The Vigilance Taskforce of the Ministry of Expatriates’ Welfare and Overseas Employment, charged with checking human trafficking and irregularities in the migration sector, has hardly been active in the year since it was formed.
According to a ministry official, only four drives were conducted from early 2012 to the middle of April this year, despite allegations of rampant cheating and recruitment scams in the sector.
Lack of monitoring and ‘lenient’ penalties allow unscrupulous manpower agents and middlemen to continue to exploit poor overseas job seekers.
An official of the Bureau of Manpower Employment and Training (BMET) said in total 460 complaints about being cheated were received last year. Out of them, facts related to 307 cases were proven.
Migrant workers in their letters of complaint alleged they did not get employment as per their contracts, and they were either paid “very low” wages or not paid at all.
Some said they were duped with false promises of employment when they were sent abroad, but ended up with no jobs, the BMET official said.
Professor Tasneem Siddiqui, founding chairman of Refugee and Migratory Movements Research Unit (RMMRU), a research and advocacy institution, told the Dhaka Tribune most of cases of fraud are not reported, “since for many it is difficult to come to Dhaka and lodge complaints.”
In its last annual report, “International Labour migration from Bangladesh 2012: Achievements and Challenges”, the RMMRU claimed to have retrieved over Tk2.37m from manpower agents in the first nine months of 2012, and reimbursed people from whom the agents had taken the money.

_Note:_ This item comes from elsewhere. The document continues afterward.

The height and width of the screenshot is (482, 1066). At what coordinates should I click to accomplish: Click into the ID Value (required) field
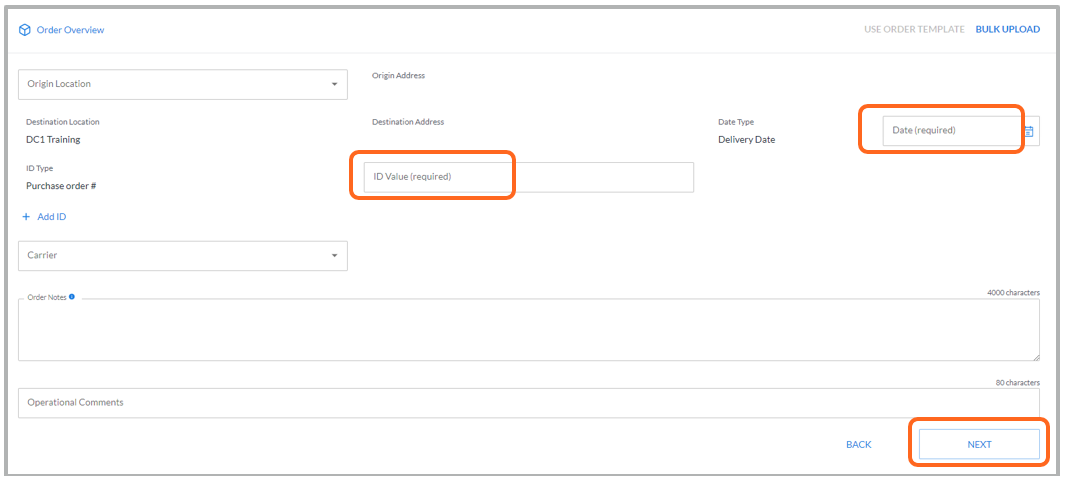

According to the report, the institution managed to do so through arbitrations held in 21 unions across the country.
Last year, the expatriates’ welfare ministry formed a 13-member vigilance taskforce to ensure transparency and accountability in the process of labour immigration, which in December a TIB report said was the country’s “most corrupt service sector.”
The ministry issued a gazette notification on January 8, 2012, which was amended on June 22, 2012 about the taskforce, which is comprised of one representative from the foreign, home, civil aviation and expatriates’ welfare ministries, and one from agencies such as BMET, Border Guard Bangladesh (BGB), the Special Branch (SB) of Police, the Coast Guard, Directorate of Health, International Organisation of Migrations (IOM) and Bangladesh Association of International Recruitment Agencies (BAIRA).
According to the gazette notification, the taskforce is supposed to ensure workers are not exploited and trafficked, and must investigate the activities of recruiting agencies involved in sending workers abroad.
It states the taskforce must inspect the diagnostic and pathology centres that issue medical certificates after check-ups of overseas job seekers. It may take legal steps against agencies violating the rules and policies of labour immigration, and against those sending workers abroad illegally. It is supposed to settle and monitor allegations received in this regard.
The taskforce is supposed to meet at least once a month and report its activities to the concerned ministry and organisations. But, according to a source at the expatriates’ welfare ministry, only three meetings were held since the unit was formed.
Shontosh Kumar Adhikary, head of the taskforce, however said there might have been irregular meetings but a number of drives were carried out to check illegal migrations.
Zafar Ahmed Khan, expatriates’ welfare secretary, told the Dhaka Tribune, “I have instructed the officials concerned to ensure the taskforce functions properly.”